Question

What is the highest power of 12 in 99!?

Hint:

When finding the highest power of a composite number in a factorial, always find the powers of its prime factors. The answer is determined by the prime factor that is the "most scarce" relative to how many are needed for the composite number. For \(12 = 2^2 \times 3\), you compare the number of available 3s with half the number of available 2s.

Answer 1

Step 1: Understanding the Concept:
To find the highest power of a composite number (like 12) in a factorial (like 99!), we first need to find the prime factorization of the number. Then, we find the highest power of each of its prime factors in the factorial using Legendre's Formula. The limiting prime factor will determine the answer.
Step 2: Key Formula or Approach:
The highest power of a prime \(p\) in \(n!\), denoted \(E_p(n!)\), is given by Legendre's Formula: \[ E_p(n!) = \sum_{k=1}^{\infty} \left\lfloor \frac{n}{p^k} \right\rfloor = \left\lfloor \frac{n}{p} \right\rfloor + \left\lfloor \frac{n}{p^2} \right\rfloor + \left\lfloor \frac{n}{p^3} \right\rfloor + \dots \] Step 3: Detailed Explanation:
First, find the prime factorization of 12. \[ 12 = 2^2 \times 3^1 \] To form one factor of 12, we need two factors of 2 and one factor of 3.
Next, find the highest power of 2 in 99! using Legendre's Formula. \[ E_2(99!) = \left\lfloor \frac{99}{2} \right\rfloor + \left\lfloor \frac{99}{4} \right\rfloor + \left\lfloor \frac{99}{8} \right\rfloor + \left\lfloor \frac{99}{16} \right\rfloor + \left\lfloor \frac{99}{32} \right\rfloor + \left\lfloor \frac{99}{64} \right\rfloor \] \[ E_2(99!) = 49 + 24 + 12 + 6 + 3 + 1 = 95 \] So, the prime factorization of 99! contains \(2^{95}\).
Now, find the highest power of 3 in 99! using Legendre's Formula. \[ E_3(99!) = \left\lfloor \frac{99}{3} \right\rfloor + \left\lfloor \frac{99}{9} \right\rfloor + \left\lfloor \frac{99}{27} \right\rfloor + \left\lfloor \frac{99}{81} \right\rfloor \] \[ E_3(99!) = 33 + 11 + 3 + 1 = 48 \] So, the prime factorization of 99! contains \(3^{48}\).
Step 4: Final Answer:
We have 95 factors of 2 and 48 factors of 3 available.
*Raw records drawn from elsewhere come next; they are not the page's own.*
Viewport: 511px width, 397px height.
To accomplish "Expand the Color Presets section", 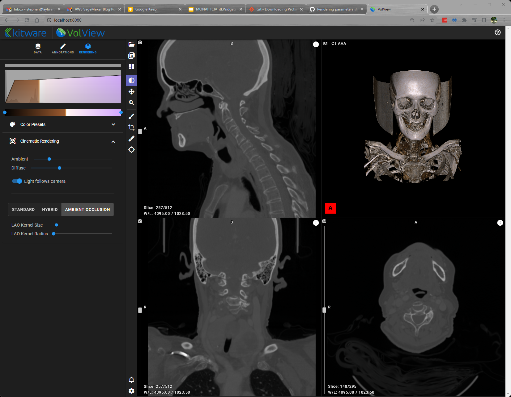I will click(x=113, y=124).

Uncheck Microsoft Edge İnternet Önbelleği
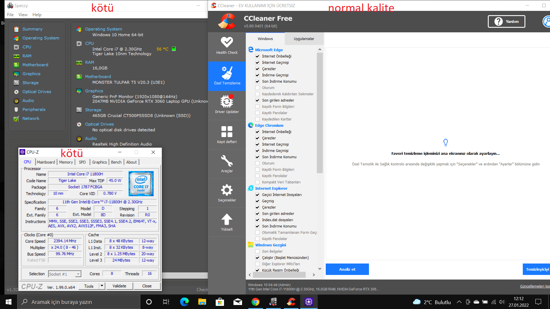257,56
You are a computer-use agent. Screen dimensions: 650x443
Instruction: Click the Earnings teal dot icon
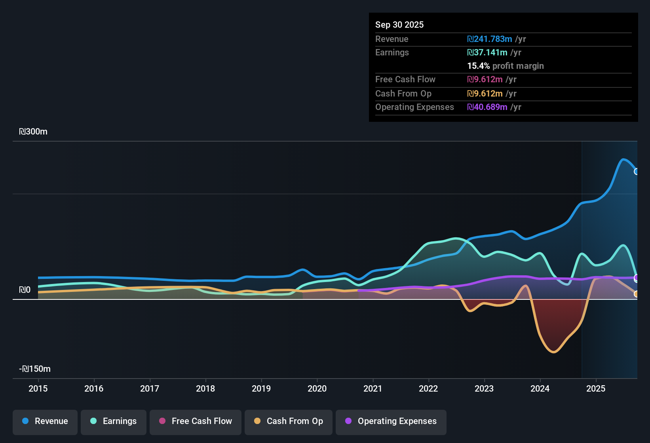(93, 421)
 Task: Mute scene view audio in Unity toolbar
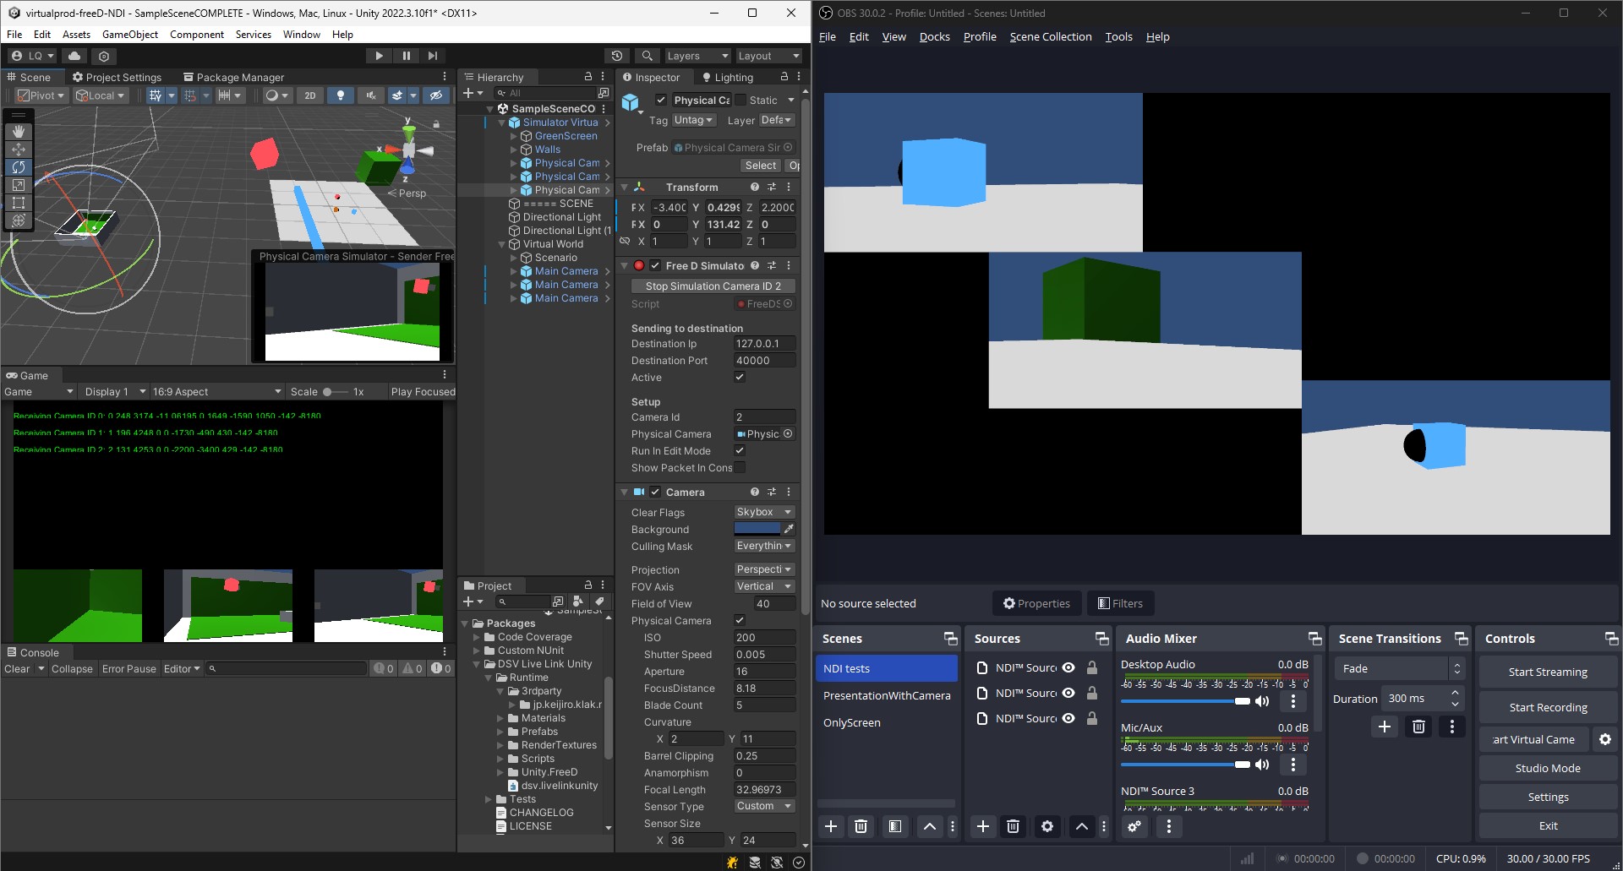click(x=370, y=95)
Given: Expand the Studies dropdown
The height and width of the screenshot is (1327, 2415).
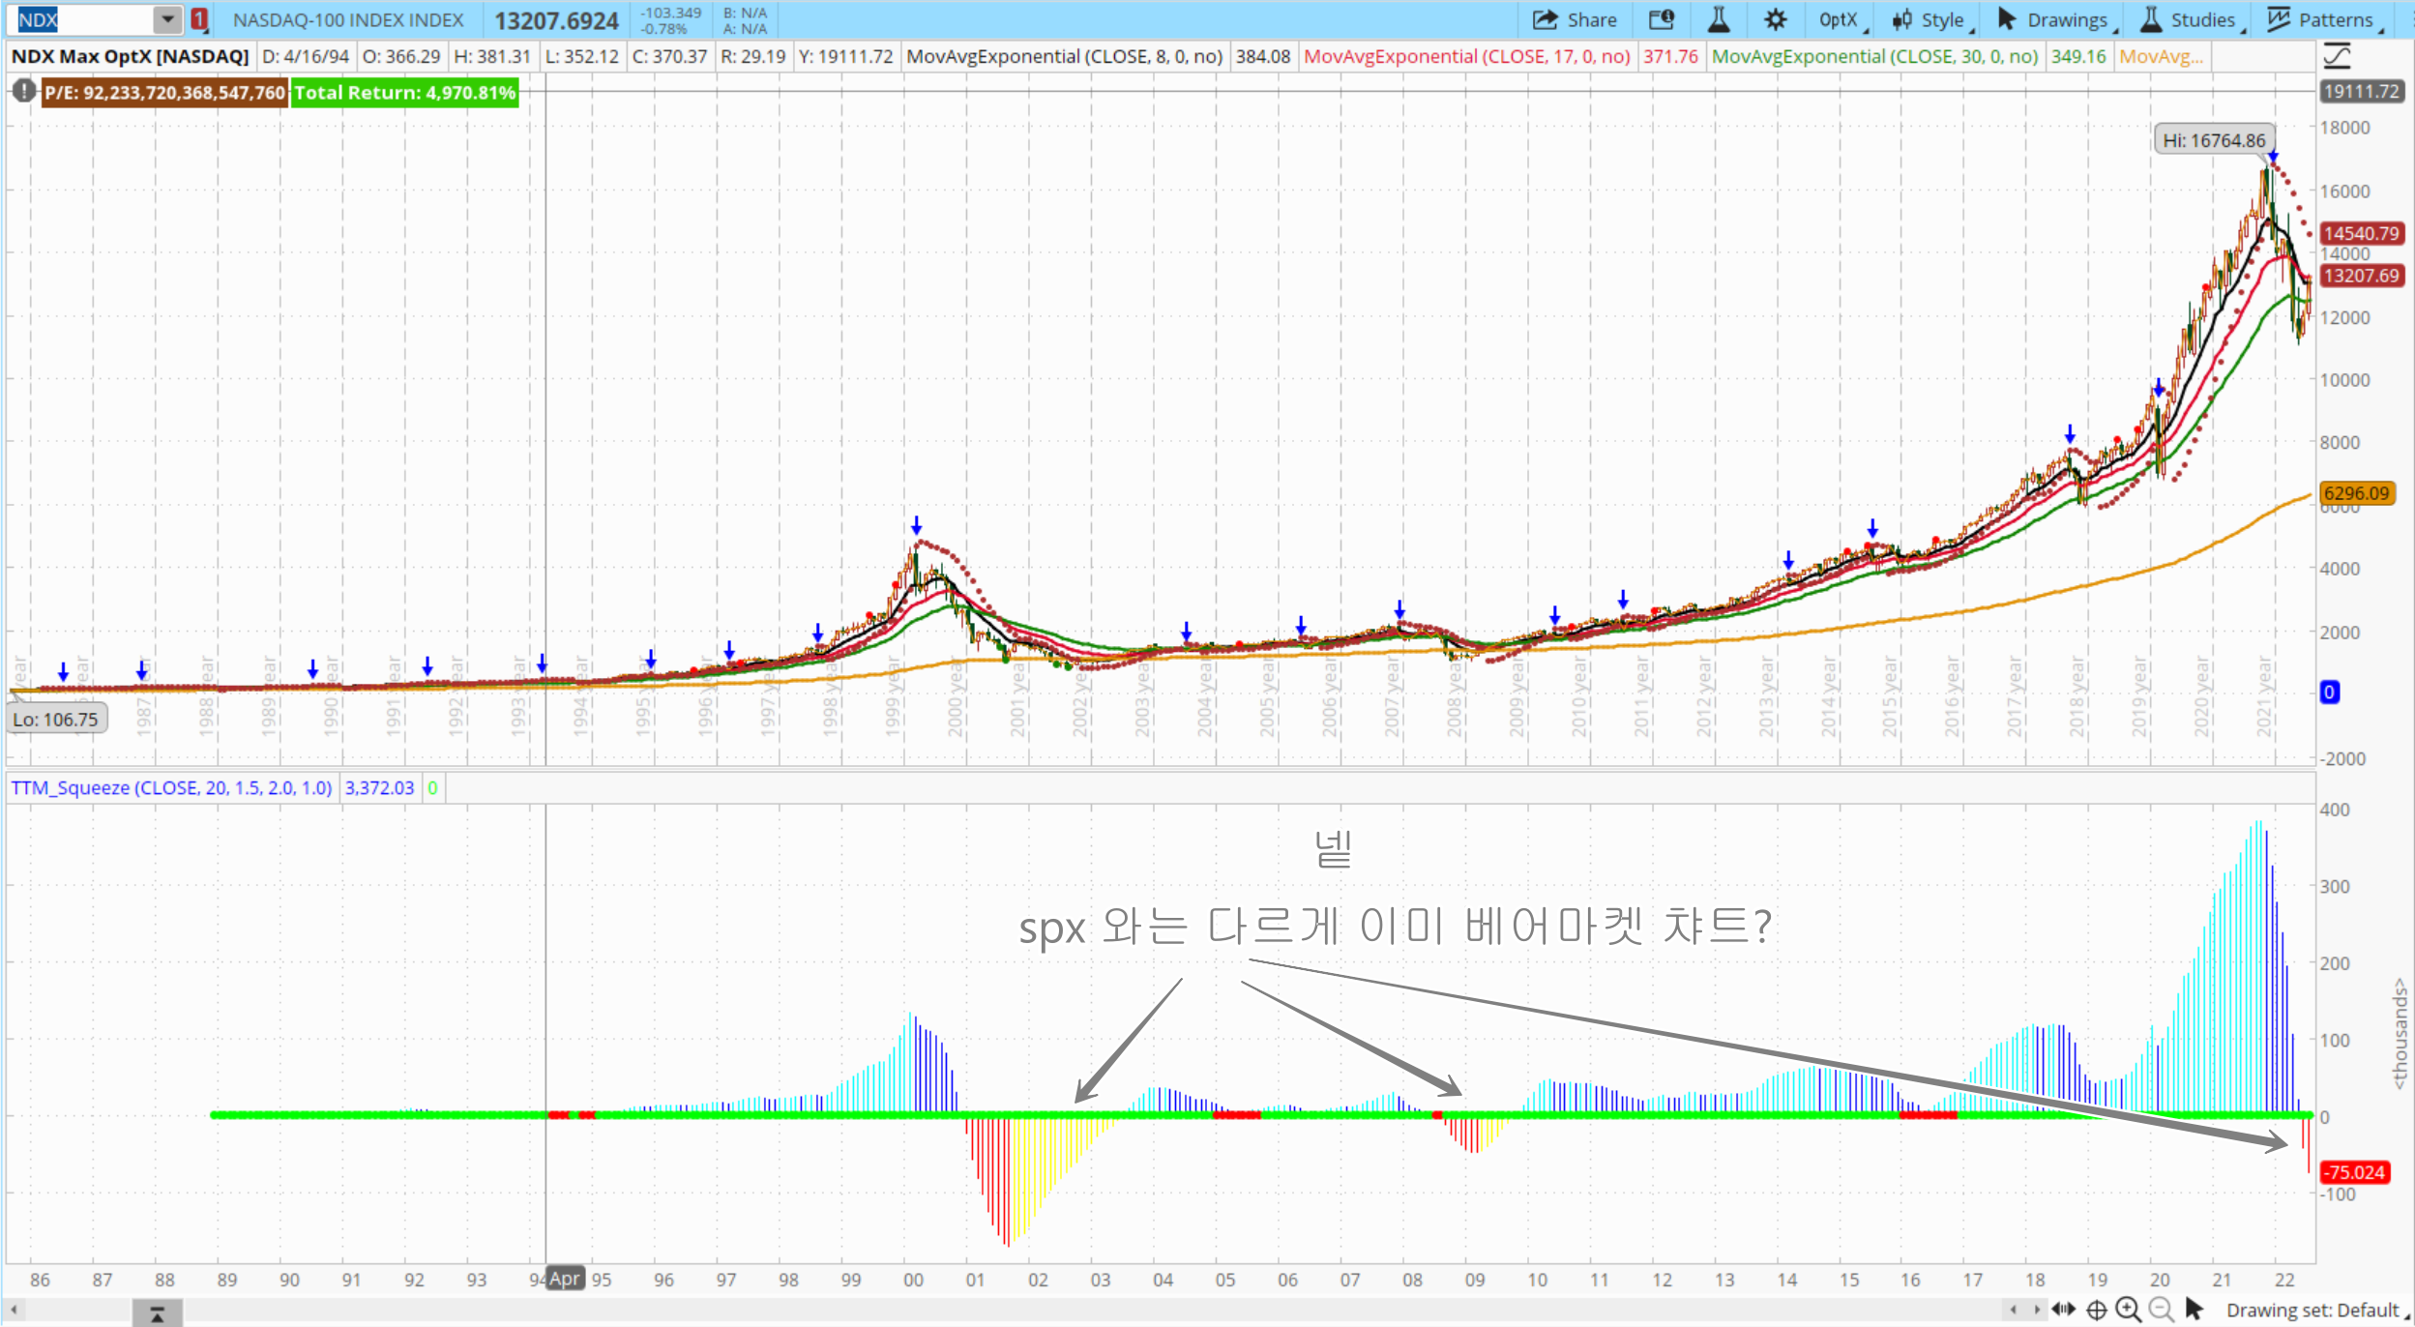Looking at the screenshot, I should coord(2192,20).
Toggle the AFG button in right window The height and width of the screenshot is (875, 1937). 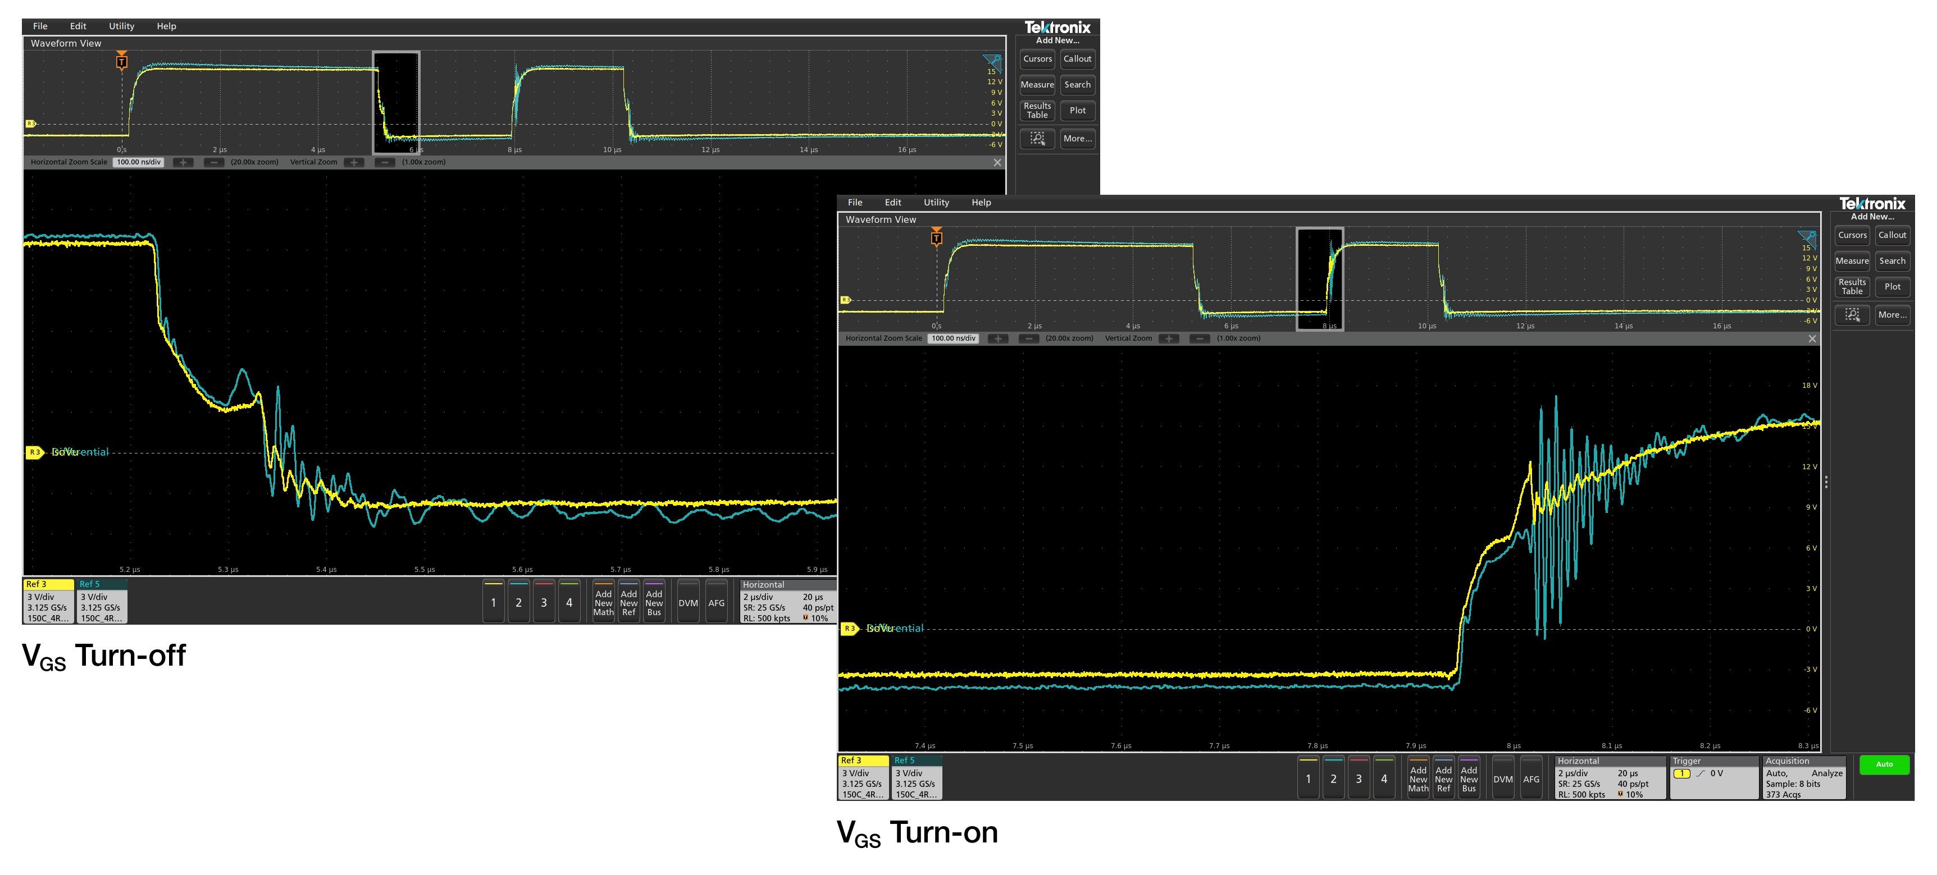click(1531, 779)
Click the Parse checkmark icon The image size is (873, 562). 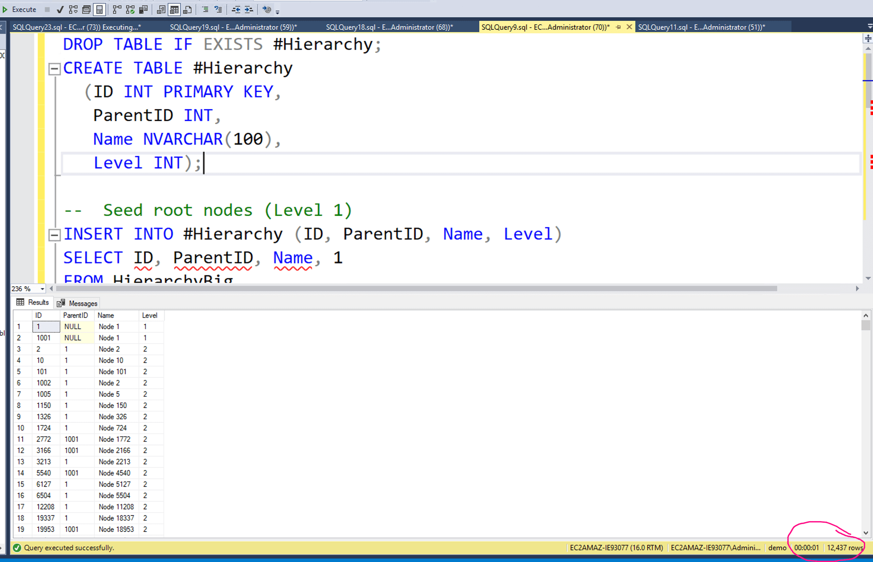pos(60,9)
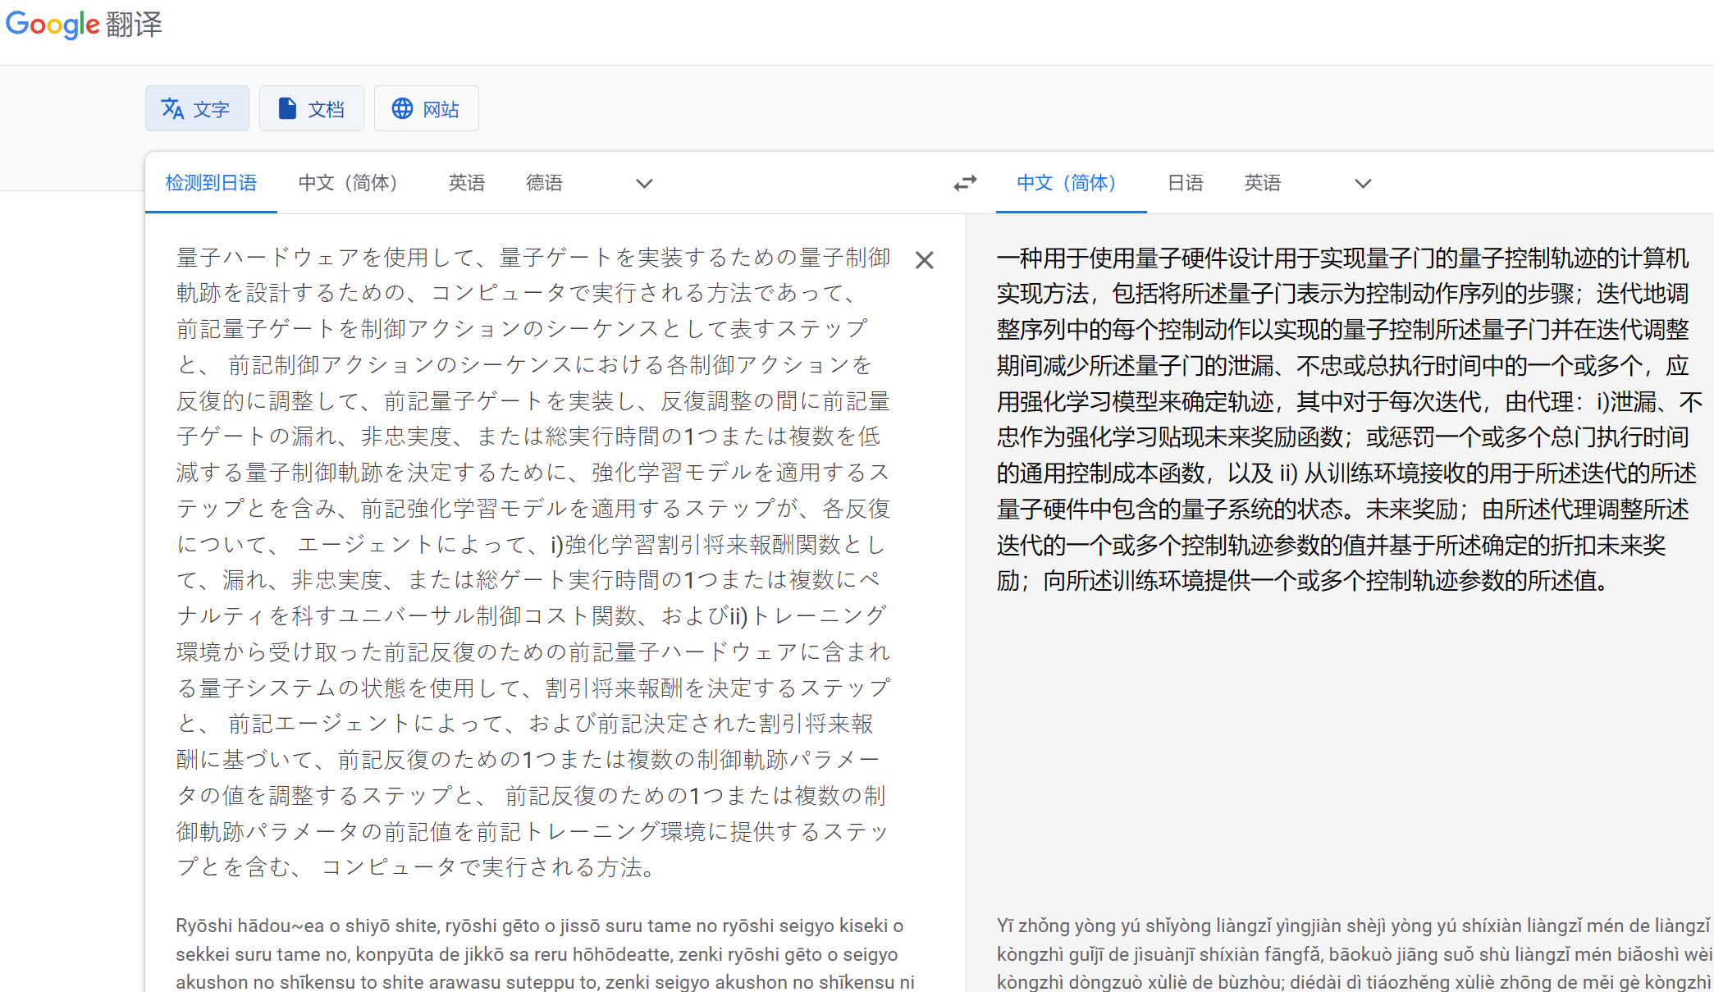Choose 英语 as source language
This screenshot has height=992, width=1714.
pos(466,183)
To form \(12 = 2^2 \times 3\), we need groups of \((2^2, 3)\). From the available \(3^{48}\), we can get 48 factors of 3. From the available \(2^{95}\), we can form \(\left\lfloor \frac{95}{2} \right\rfloor = 47\) factors of \(2^2\).
The number of factors of \(2^2\) (47) is less than the number of factors of 3 (48). Therefore, the number of pairs of 2s is the limiting factor. We can form a maximum of 47 groups of \((2^2, 3)\). Thus, the highest power of 12 in 99! is 47.